#Devops
Put ten people in a room and ask them "What is DevOps?", and you will get ten answers.
Here is my answer:
DevOps is the application of Agile software delivery techniques to infrastructure delivery and the software delivery lifecycle.
That does not imply any particular methodology or technique. DevOps will sit comfortably with Agile, Scrum, or whatever. It will even work with SAFe.[1]
This is commonly described with this image:
Here's a longer take about what facets or capabilities make up what I might describe as DevOps.
- Automation for everything. CI. CD. Configuration. Testing. Everything.
- Infrastructure as Code. It's repeatable. It's fungible. It's auditable.
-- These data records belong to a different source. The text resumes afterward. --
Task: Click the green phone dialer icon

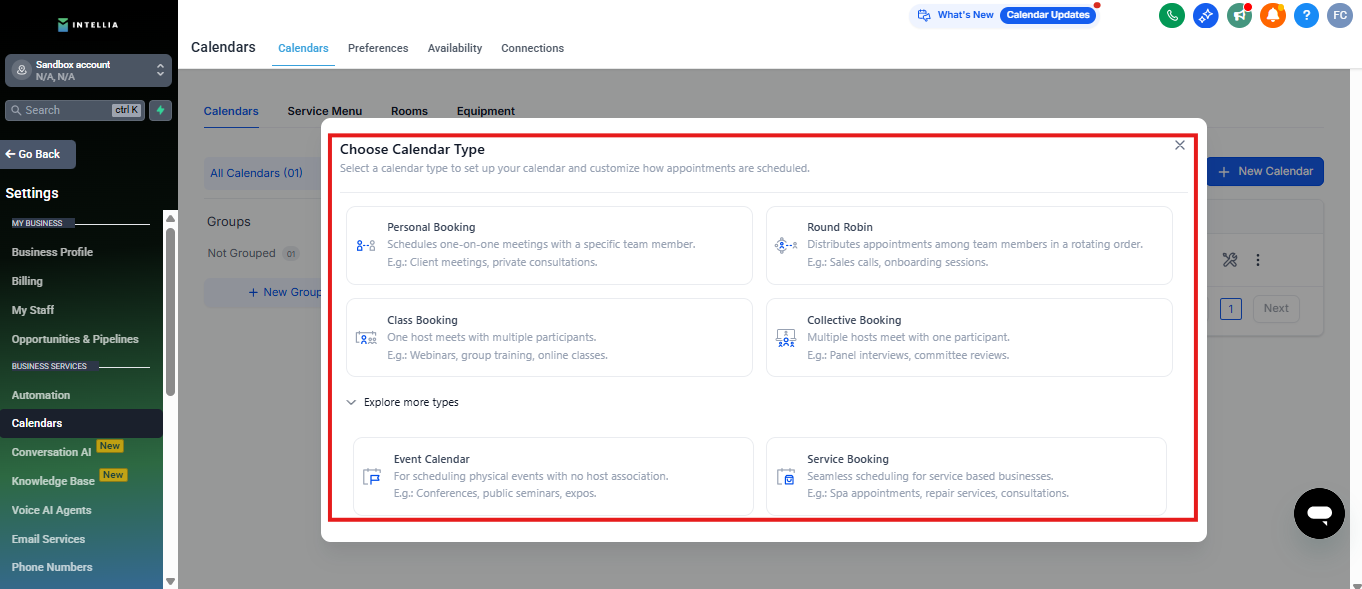Action: tap(1171, 15)
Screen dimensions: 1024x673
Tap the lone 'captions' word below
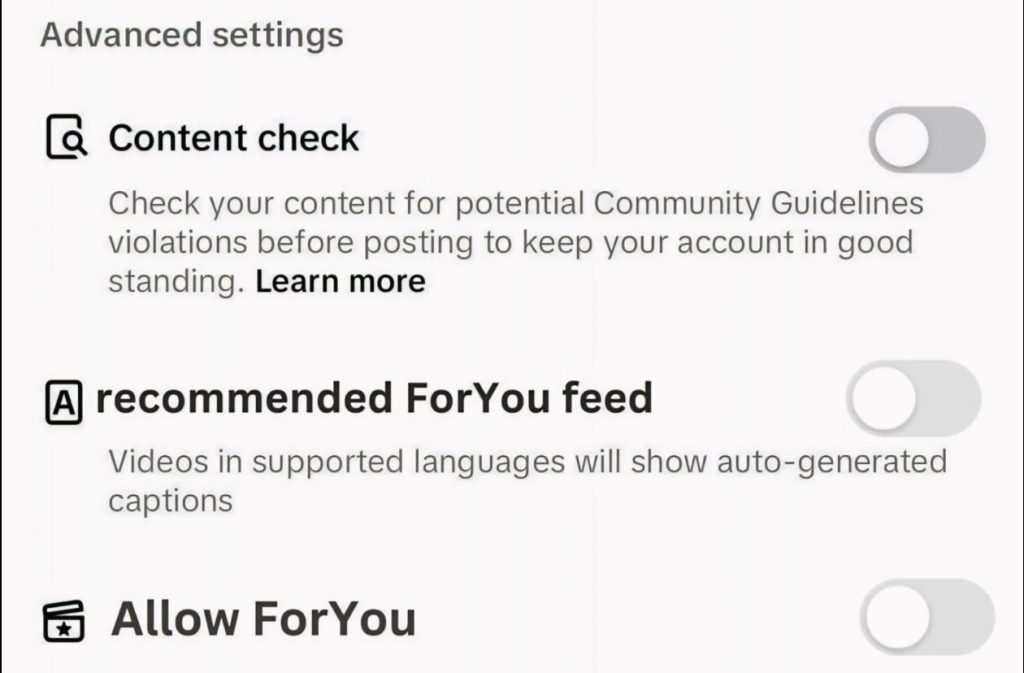(x=170, y=500)
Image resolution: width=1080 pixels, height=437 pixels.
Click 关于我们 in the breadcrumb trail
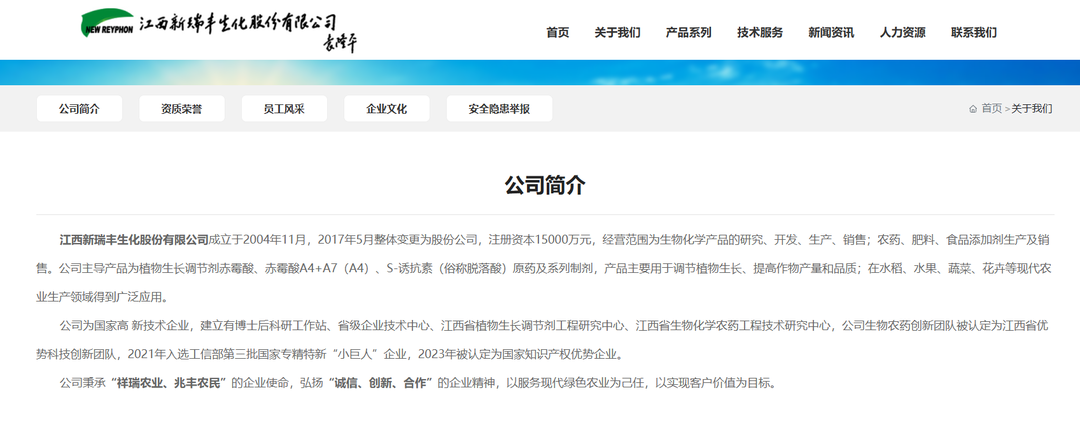coord(1031,109)
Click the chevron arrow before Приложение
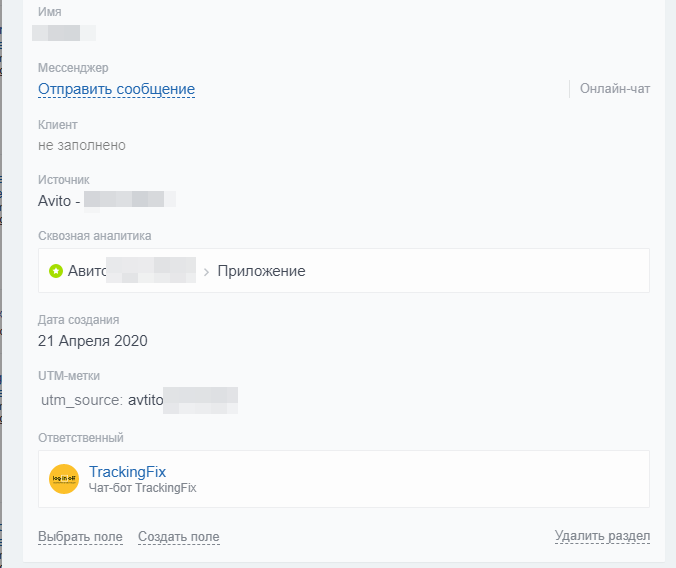This screenshot has height=568, width=676. tap(206, 272)
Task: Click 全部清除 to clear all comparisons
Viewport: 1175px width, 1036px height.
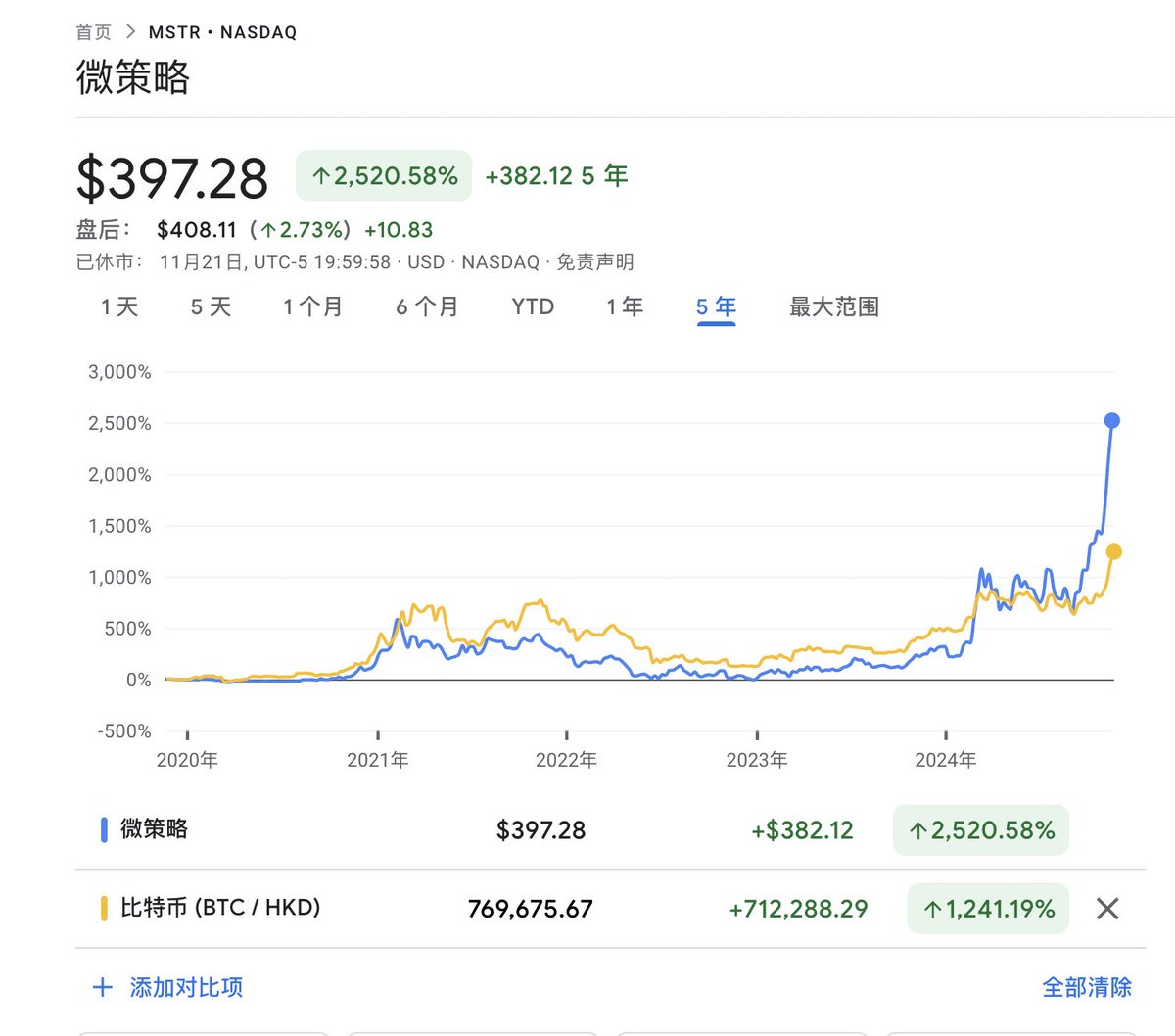Action: 1088,987
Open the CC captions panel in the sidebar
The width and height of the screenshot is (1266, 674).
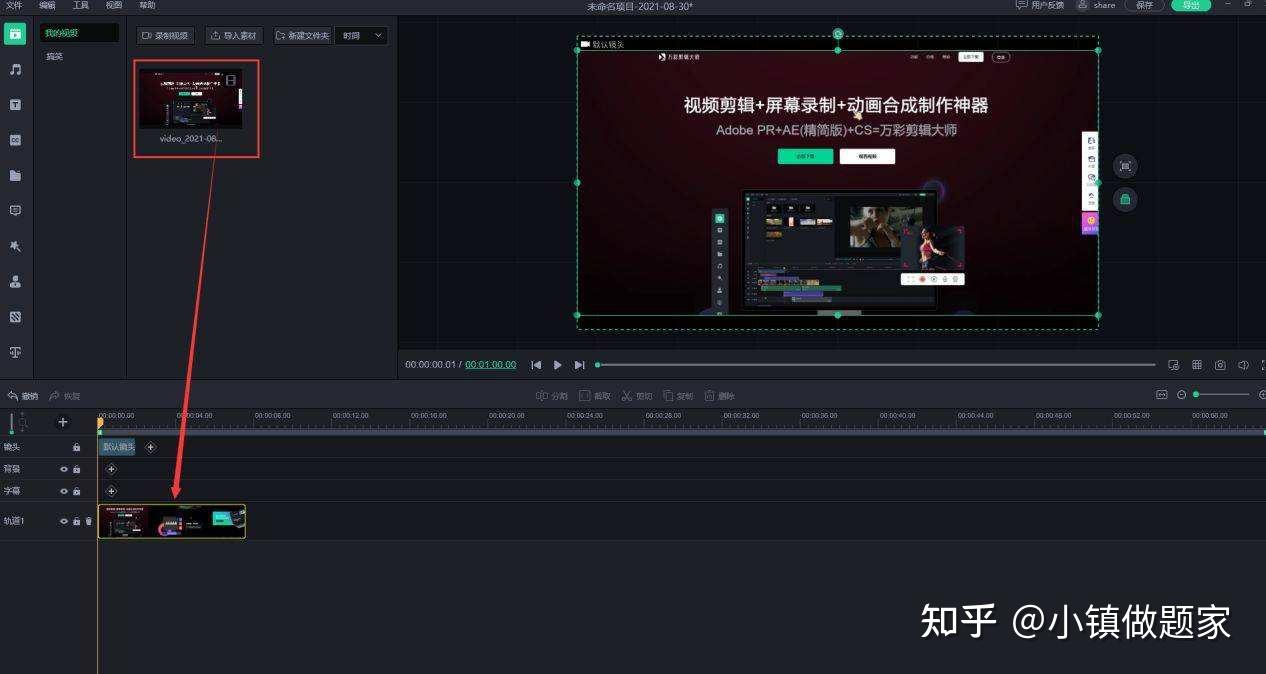click(15, 140)
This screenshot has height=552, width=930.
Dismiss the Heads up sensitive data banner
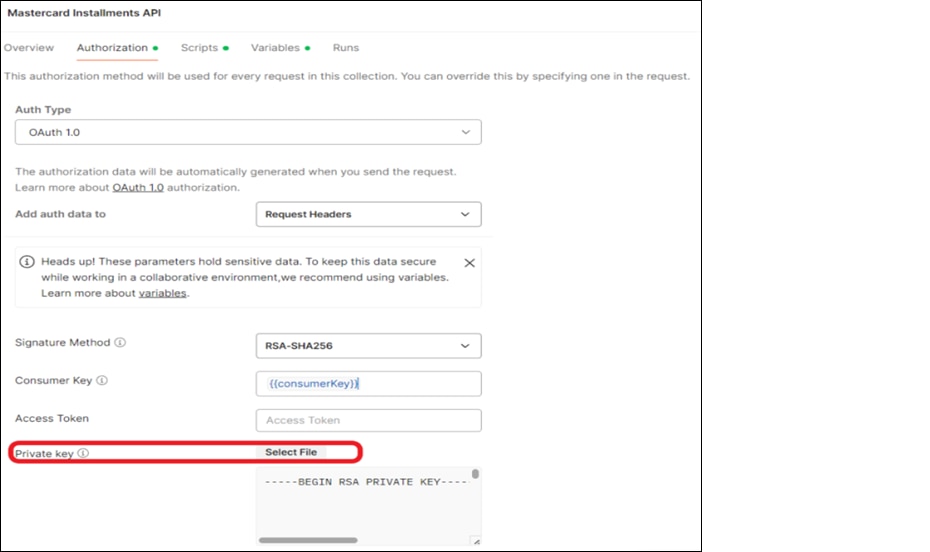pos(469,263)
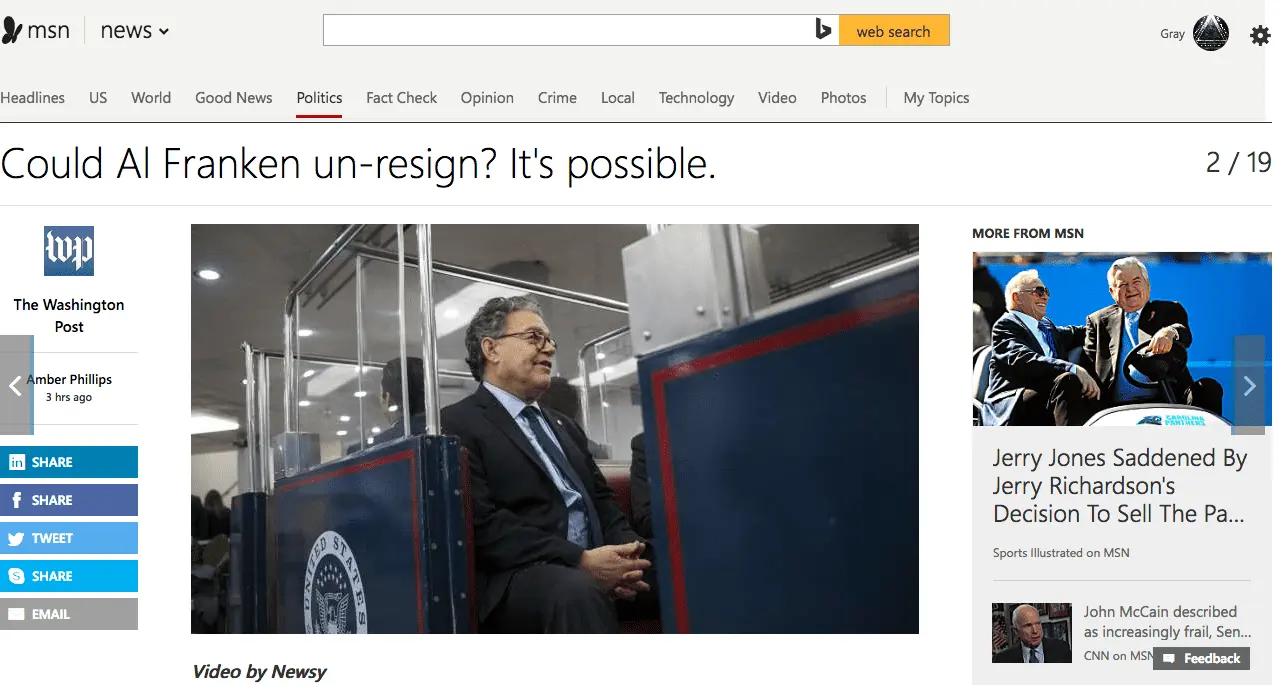Click into the search input field
The height and width of the screenshot is (685, 1280).
[x=567, y=31]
- Disposability. Ideally you will not be reliant on a single tool, technology, or provider. (I ackowledge that in the real world this can be a really quite difficult thing to do. Software has gravity, and you always require an amount of escape velocity to move on from using a particular tool.)
If somebody is new to DevOps, where should they start?
With some fundamentals.
And then move on to the items in the infinity loop.
- Planning the work using Agile, Kanban, or something else.
- Code versioning tools such as Git or Mercurial. (You will get more mileage out of learning Git. It is ubiquitous, mostly, I think, because of how great a job Github have done of making Git workflows as easy as they can be.)
- Building software with Continuous Integration.
- Testing, especially the basics of the different types of testing.
- Deploying Software and then Releasing Software. Note that this is a different order to the DevOps Loop above. There are tools and techniques that let you deploy new code without masking it visibility to users such as Feature Flags and Canary Releases.
- Finally, Operations and Monitoring.
Once that understanding is in place I would move on to learning some tools that can help with the different stages. Things like Terraform and Crossplane [2] for infrastructure deployment, Ansible for configuration management, Hashicorp Vault for secrets management, and Consul for dynamic configuration management. And if you have deep pockets, services like Datadog and Honeycomb for handling logs, metrics, and tracing, and Pagerduty for alerting. For those of reasonable means, self-hosted Prometheus (for metrics) and Jaeger (for tracing) with a Grafana front-end is probably the way to go.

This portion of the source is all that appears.